[THE TASK]
State the number of lines in the following data that contain the string "cellulare", and nothing else.

[RECORDS]
Start of Block
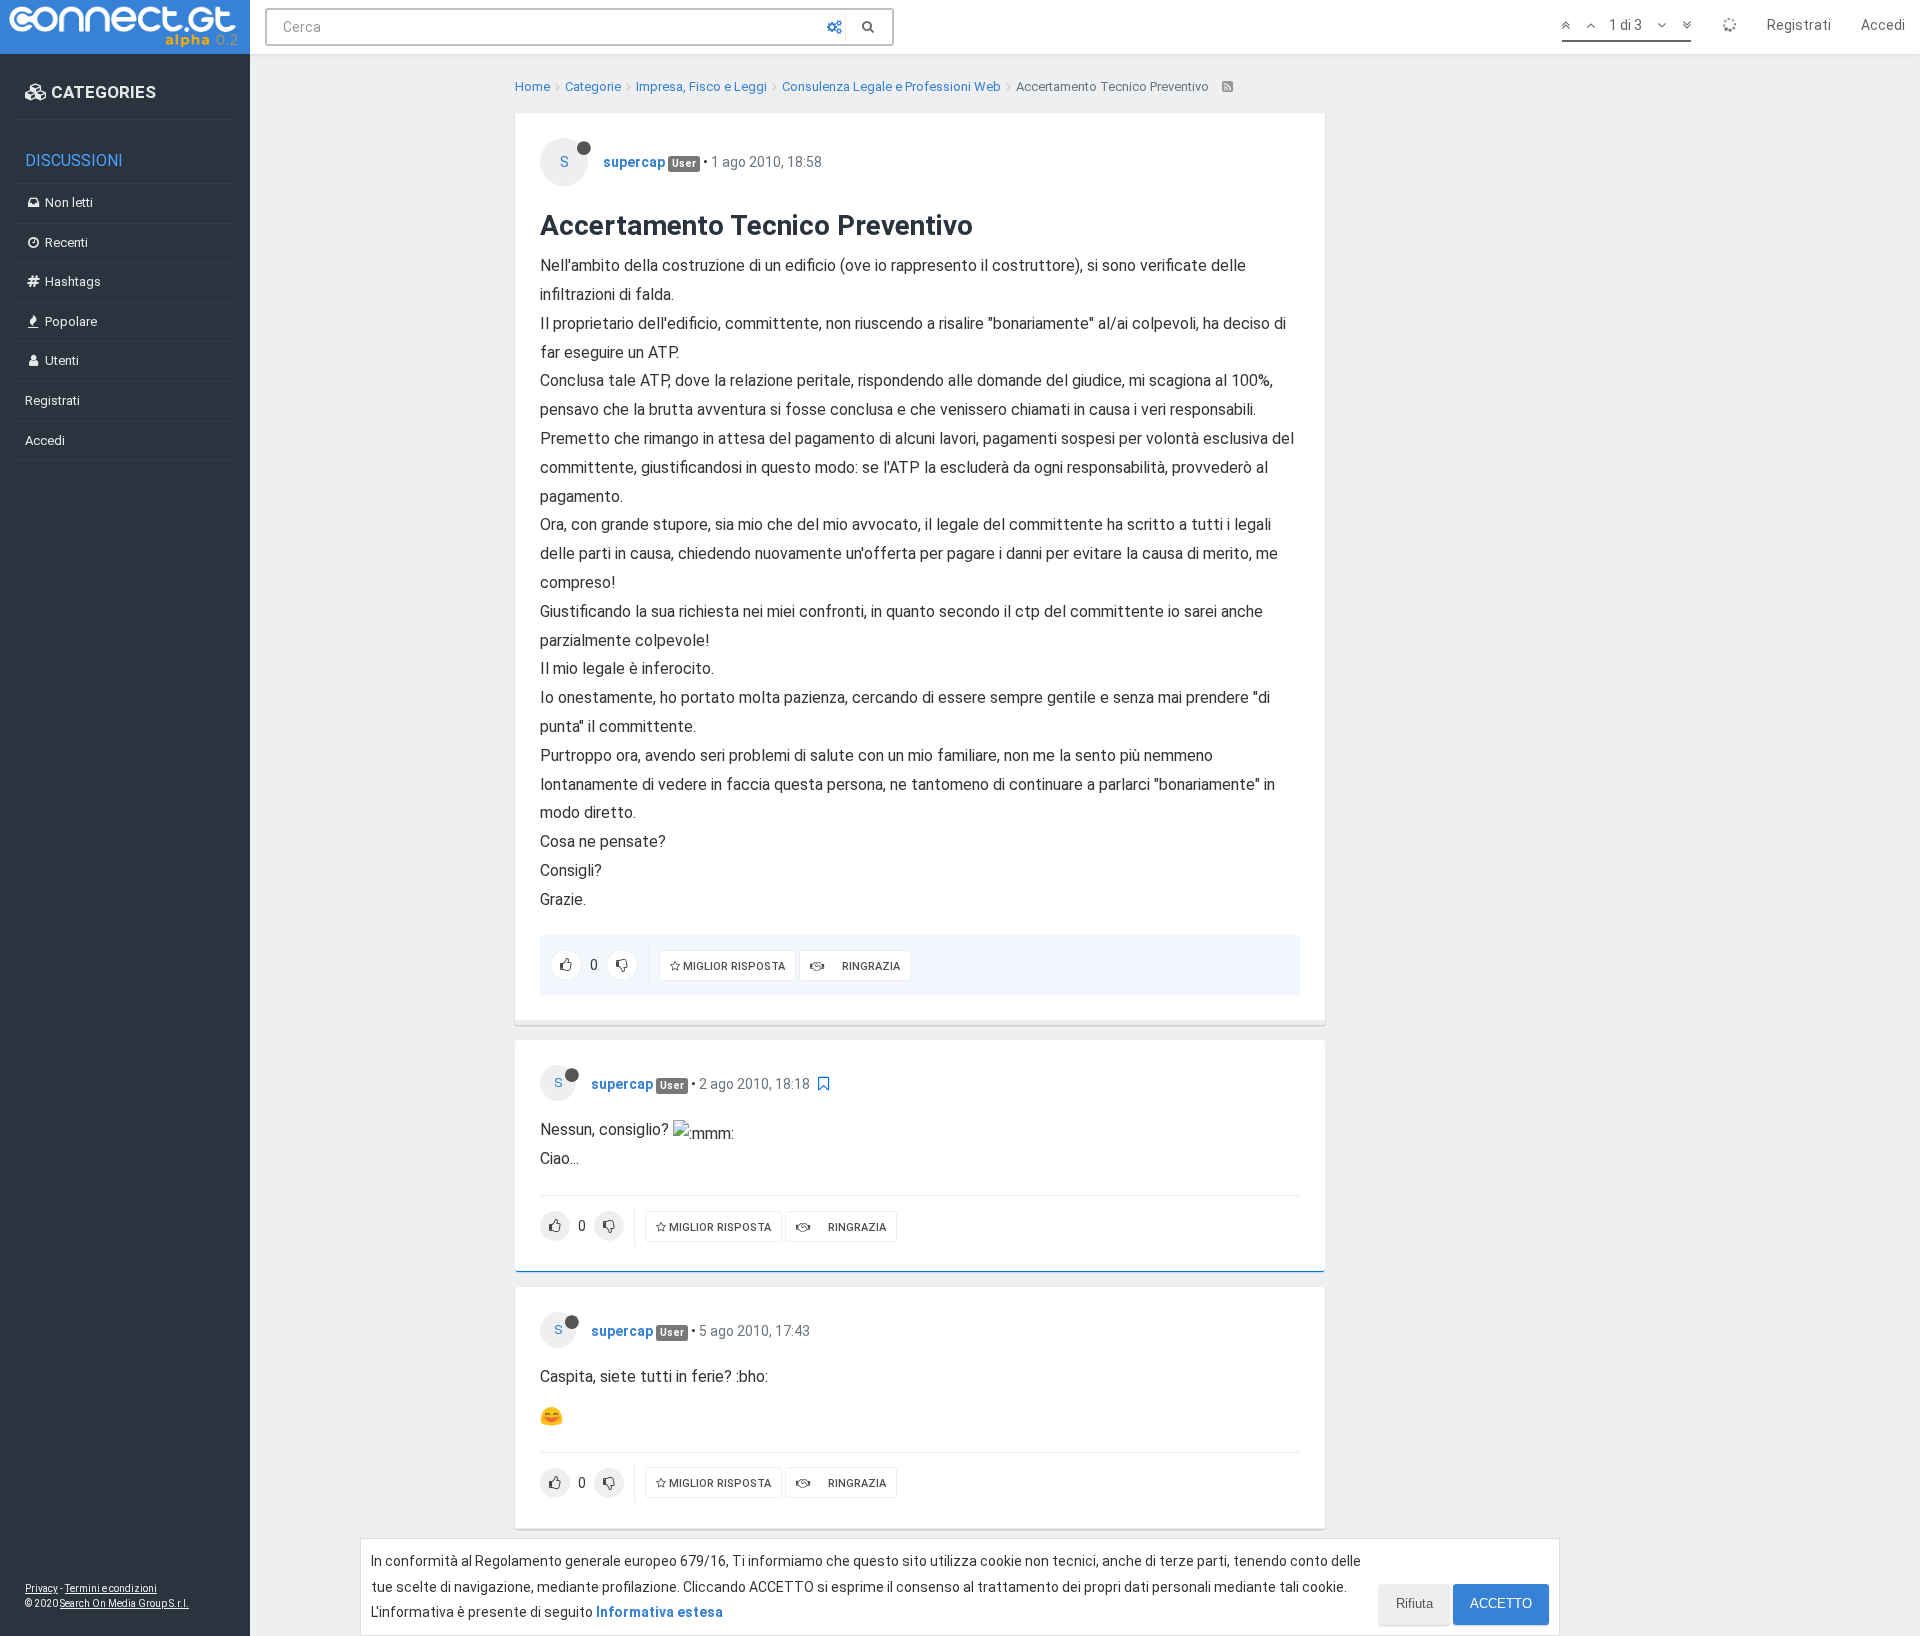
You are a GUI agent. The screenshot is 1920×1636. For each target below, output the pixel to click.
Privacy (41, 1588)
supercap (634, 162)
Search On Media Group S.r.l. (124, 1603)
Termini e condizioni (111, 1588)
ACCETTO (1501, 1603)
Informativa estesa (659, 1612)
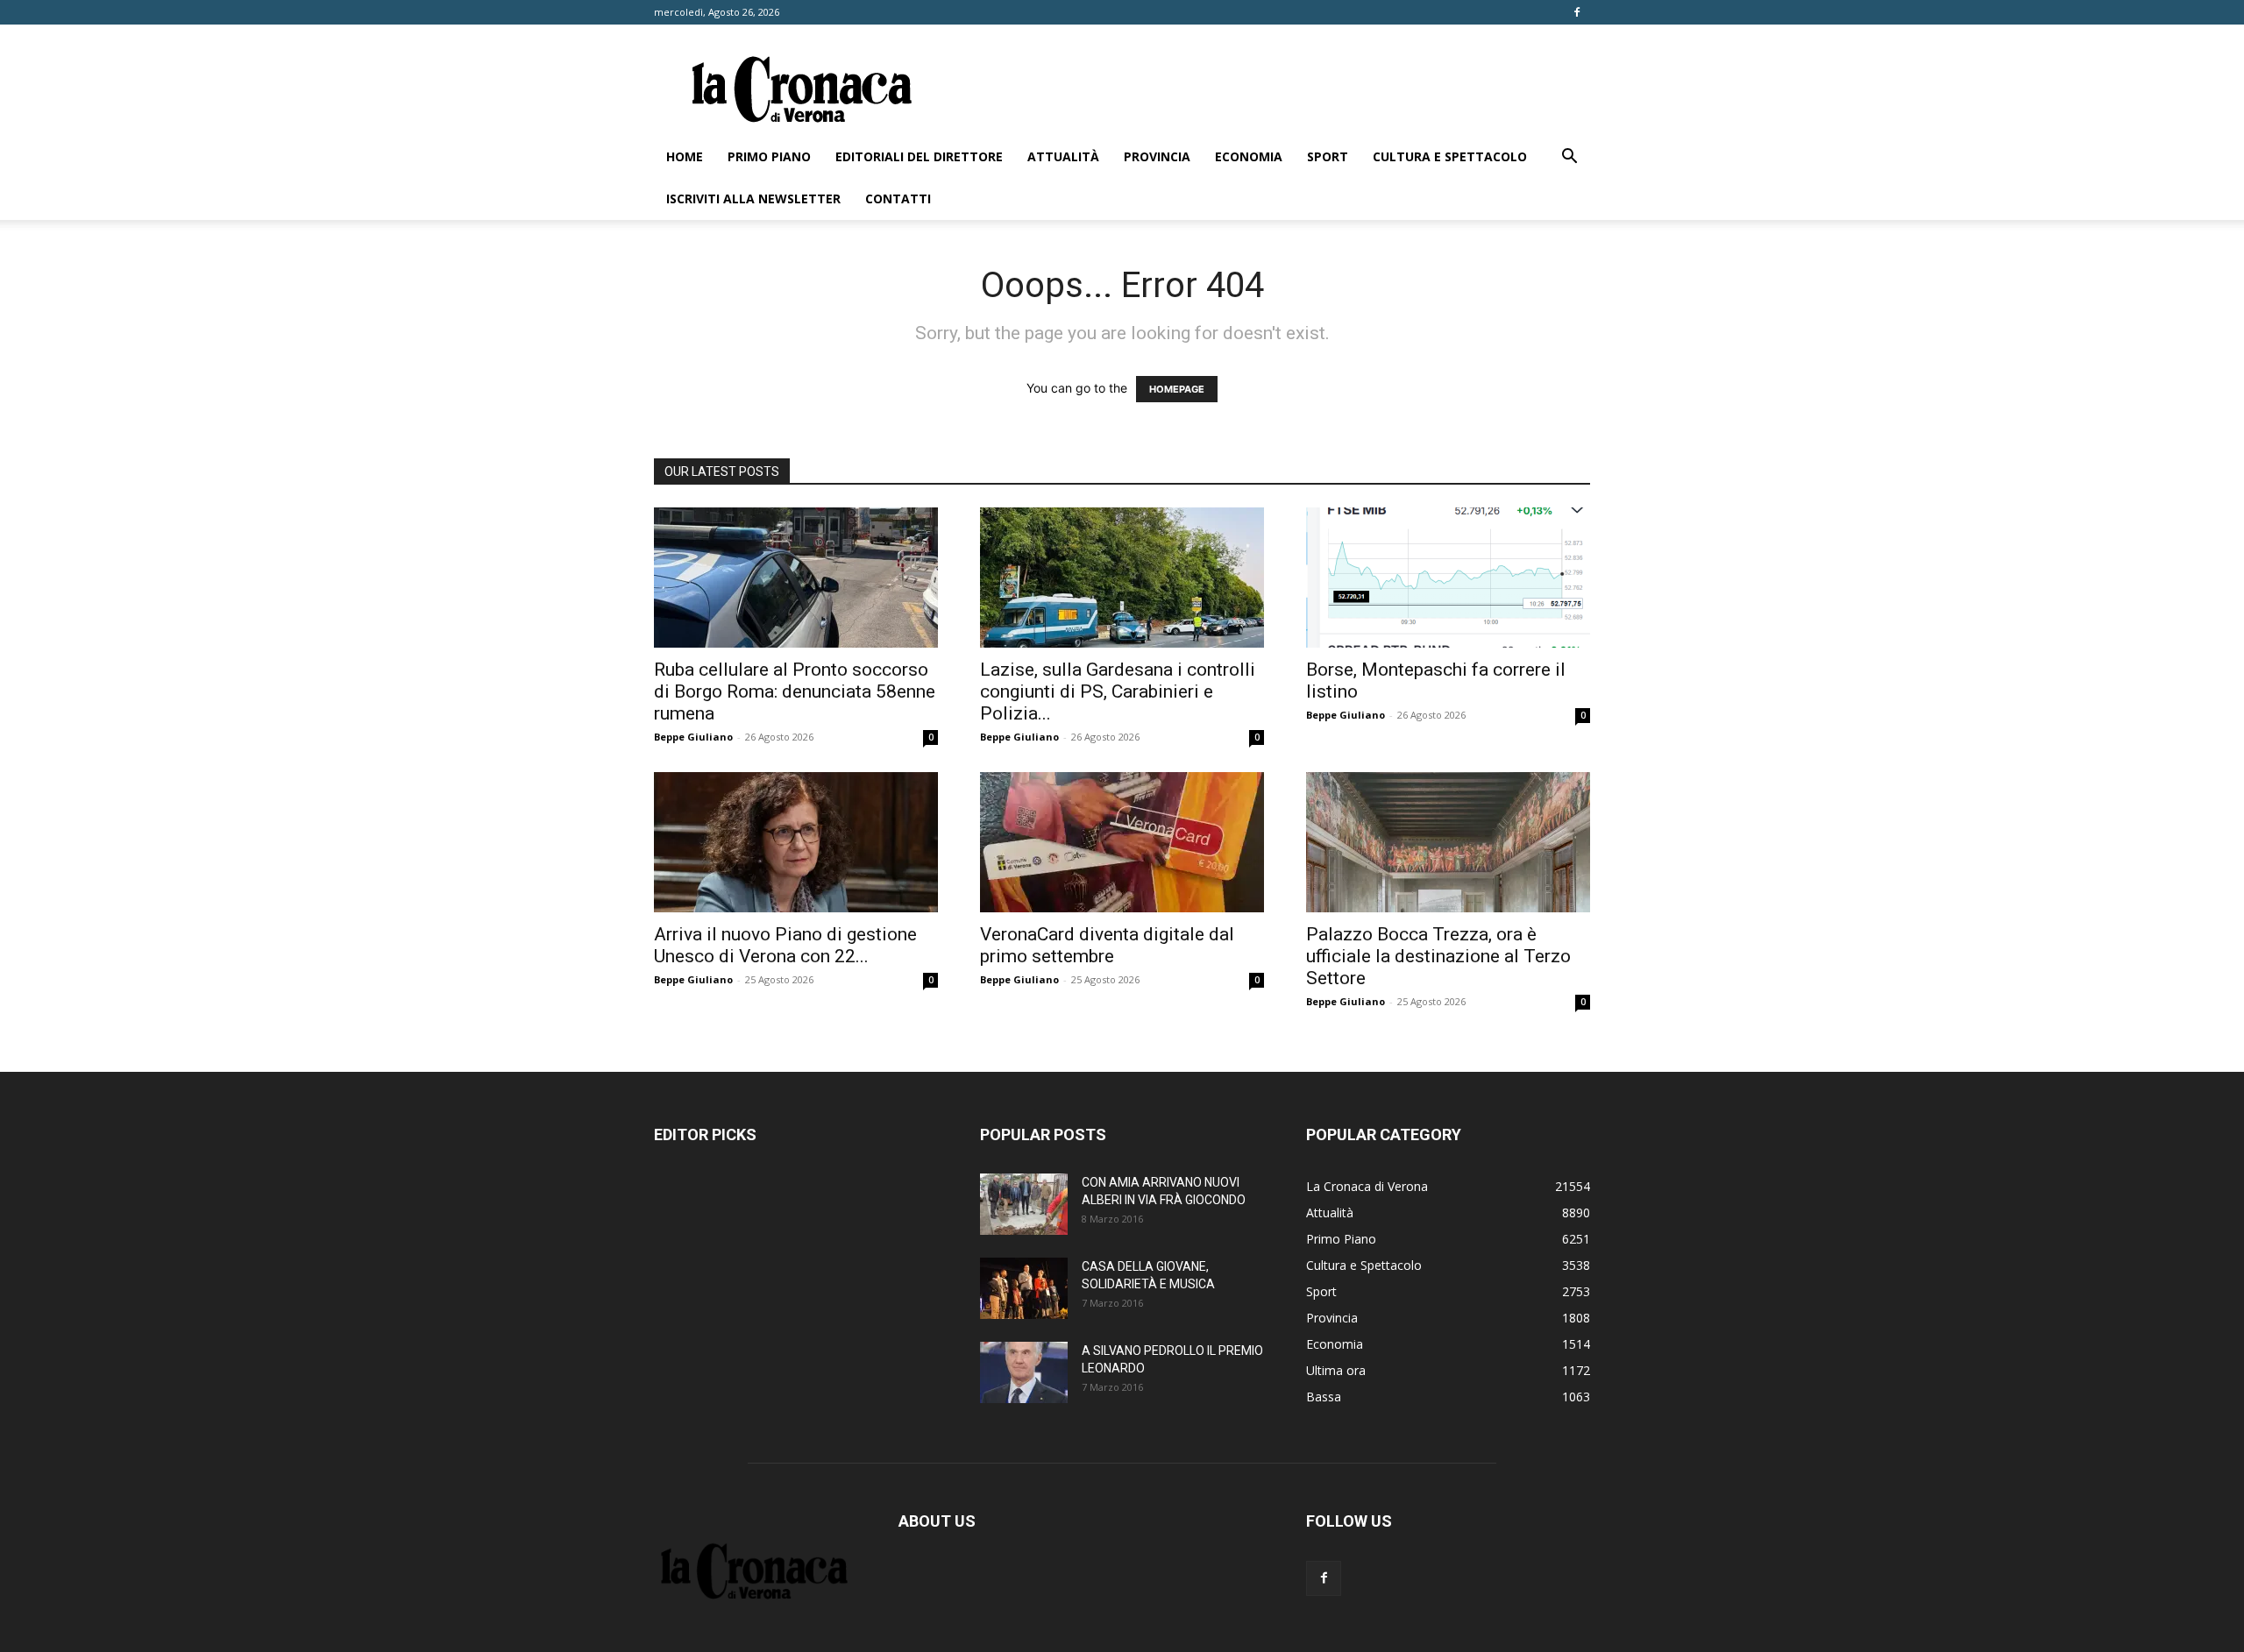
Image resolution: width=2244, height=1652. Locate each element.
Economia (1248, 156)
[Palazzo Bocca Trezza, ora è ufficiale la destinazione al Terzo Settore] (1448, 842)
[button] (1569, 158)
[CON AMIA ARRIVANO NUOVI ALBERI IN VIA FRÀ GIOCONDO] (1024, 1204)
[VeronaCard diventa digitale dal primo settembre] (1122, 842)
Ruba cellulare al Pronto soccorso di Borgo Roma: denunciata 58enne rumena (794, 691)
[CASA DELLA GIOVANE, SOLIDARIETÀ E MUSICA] (1024, 1288)
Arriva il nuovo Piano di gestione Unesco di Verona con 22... (785, 945)
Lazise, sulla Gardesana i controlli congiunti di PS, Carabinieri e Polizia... (1117, 691)
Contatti (898, 198)
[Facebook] (1577, 12)
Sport (1327, 156)
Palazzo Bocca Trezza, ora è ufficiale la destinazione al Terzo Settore (1438, 956)
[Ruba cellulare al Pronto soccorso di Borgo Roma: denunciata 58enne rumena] (796, 577)
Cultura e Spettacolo (1450, 156)
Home (684, 156)
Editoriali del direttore (919, 156)
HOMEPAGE (1176, 389)
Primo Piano (769, 156)
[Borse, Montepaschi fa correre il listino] (1448, 577)
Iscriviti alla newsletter (753, 198)
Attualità (1063, 156)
End of Block
[SOLVED PROBLEM]
2